Does it render graphs correctly or are there no (correct) graphs? Because the logging shows:
2017-10-09 11:02:00.113 [WARN ] [thome.ui.internal.chart.ChartServlet] - Illegal argument in chart: No Persistence service found.
2017-10-09 11:02:00.086 [WARN ] [thome.ui.internal.chart.ChartServlet] - Illegal argument in chart: No Persistence service found.
2017-10-09 11:02:00.073 [WARN ] [thome.ui.internal.chart.ChartServlet] - Illegal argument in chart: No Persistence service found.
Then I fear that you are demanding too much of the poor Pi’s every update of data item will lead to a refresh of chart, it seems that it just cannot keep up the pace. I see 18 requests in first second.
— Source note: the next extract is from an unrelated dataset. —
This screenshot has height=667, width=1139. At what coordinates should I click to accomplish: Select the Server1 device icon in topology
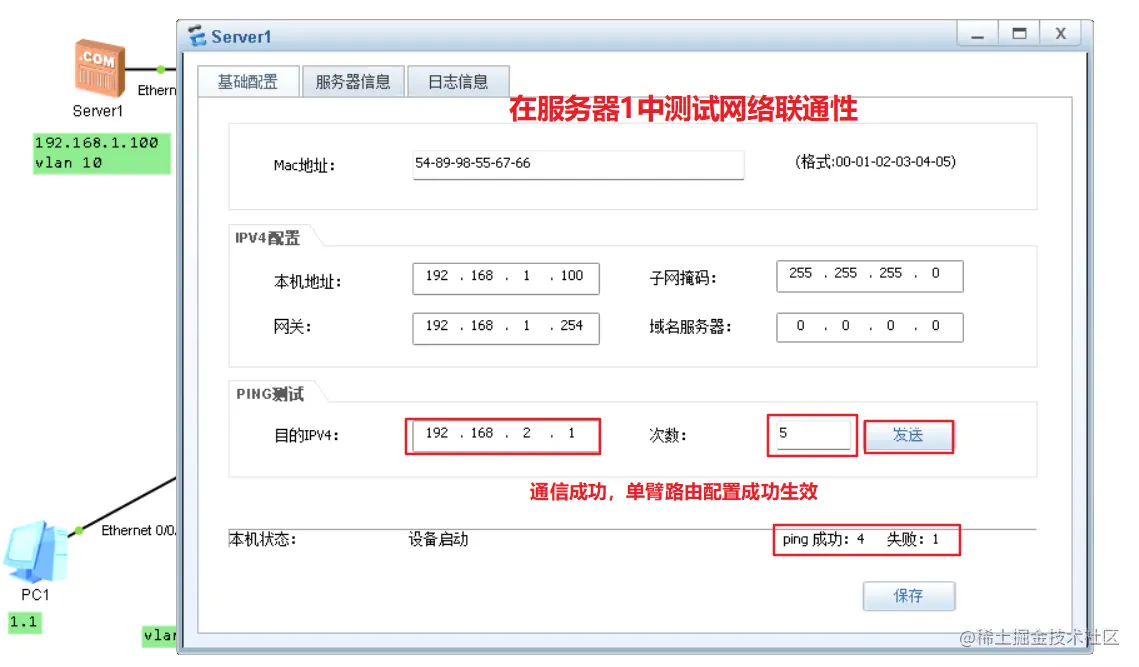point(100,66)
And it only seems to be increasing, maybe you have to render / refresh your charts in a different way.
If you close the browser does it then normalize after some time? Will the connections be closed?
It is obviously linked to the usage of a windows browser like firefox or chrome. As long as I use a browser from a linux system it seems to be OK. When I start the view from Winwows, the number of hanging connections increases immediately due to the high number of requests from the windows browser:
Okay, that is great so the bug is mainly on the browser side. I fear that it is by design to refresh on updated items. I had similar but way smaller problems on my raspberry pi with my smart meter, I got so much data that it could not keep up anymore, but it did not come to this breaking point.
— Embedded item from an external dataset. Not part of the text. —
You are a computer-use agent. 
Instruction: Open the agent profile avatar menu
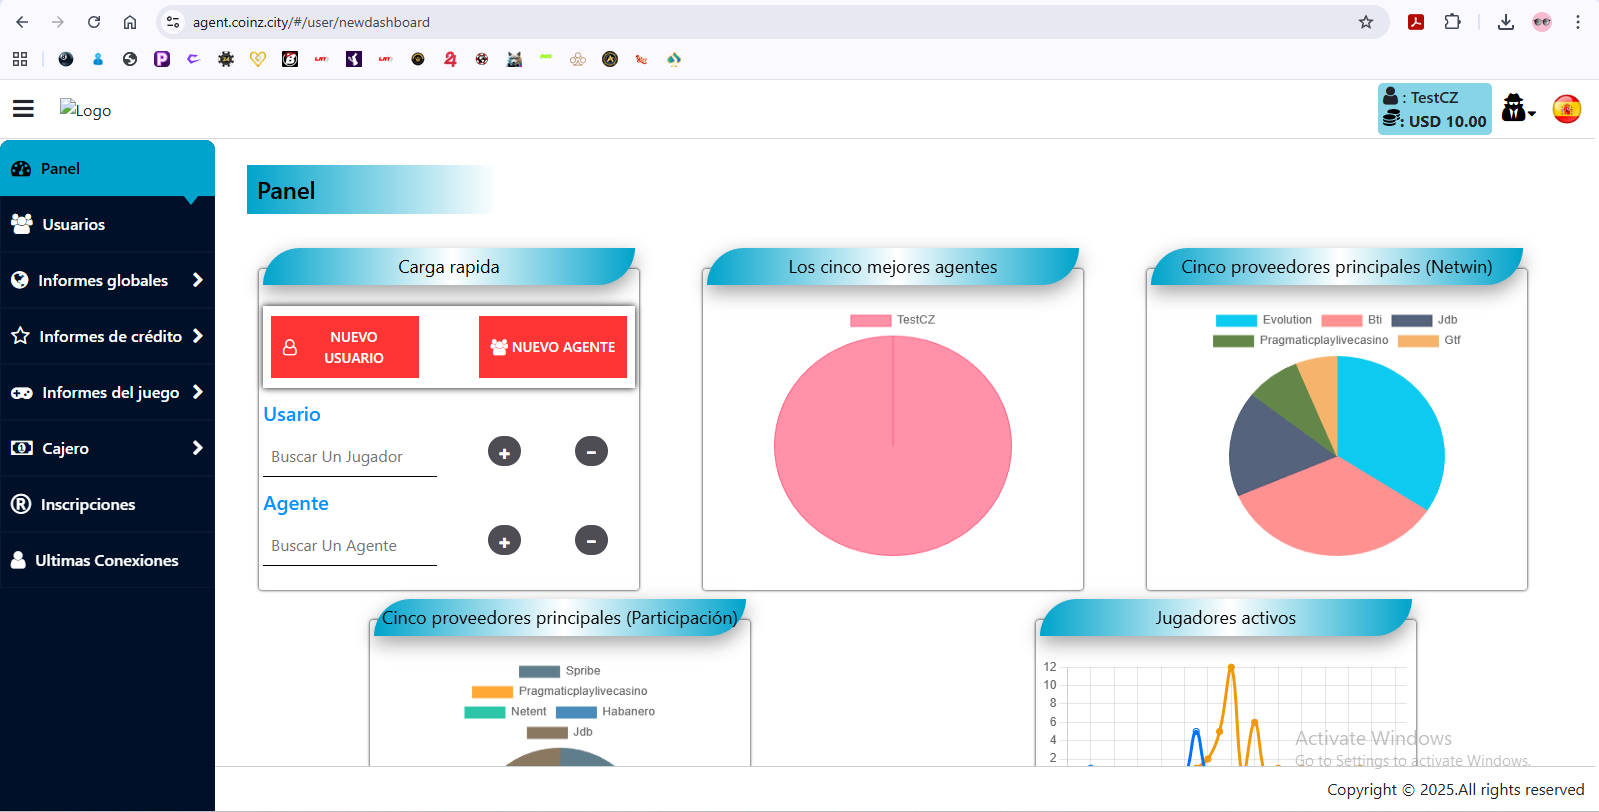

That is what I would suggest. I think the important part is to link to the prerendered chart so all the work goes on in the Grafana server and the browser has just the one request and one image to download each refresh period.
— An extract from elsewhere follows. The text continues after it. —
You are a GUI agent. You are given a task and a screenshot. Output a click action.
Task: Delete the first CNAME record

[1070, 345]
The problem does not occur because of the refresh period. The service breaks down as soon as I refresh manually the view inside Chrome / Firefox. As long as the browser performs the automatic reload nothing strange happens. Everything seems to work.
Things change because of manual interaction of the user.
Anyway - tomorrow I will check the proposed combination of DB an chart service on my raspberries.
This morning I tested the ‘too many client connections’ problem with a 64 bit Windows 8.1 pro. I was not able to reproduce it. The Pi3 serves faster than the PiZeroW (surprise surprise), but I got a response on every refresh browser view action.
Only the Windows 7 pro System causes the trouble with the connections.
jwiseman
(Mr. Wiseman (OH 4.2 Snapshot on Pi4))
45
I have a similar issue but I don’t have graphs. Running Synology OH2.3 stable with latest Java release; does this within 24 hours of a clean start (cache, tmp, logs) all cleared out.
2018-07-07 07:08:18.378 [ERROR] [me.storage.json.internal.JsonStorage] - Error writing JsonDB to /volume1/@appstore/openHAB/userdata/jsondb/org.eclipse.smarthome.core.thing.Thing.json. Cause /volume1/@appstore/openHAB/userdata/jsondb/org.eclipse.smarthome.core.thing.Thing.json (Too many open files)
Best, Jay
jwiseman
(Mr. Wiseman (OH 4.2 Snapshot on Pi4))
46
I found that I had exposed over 400+ items using the “openHAB Cloud” binding; once I removed all those exposed items - my issue went away.
I’m guessing there is a bug in having so many items exposed?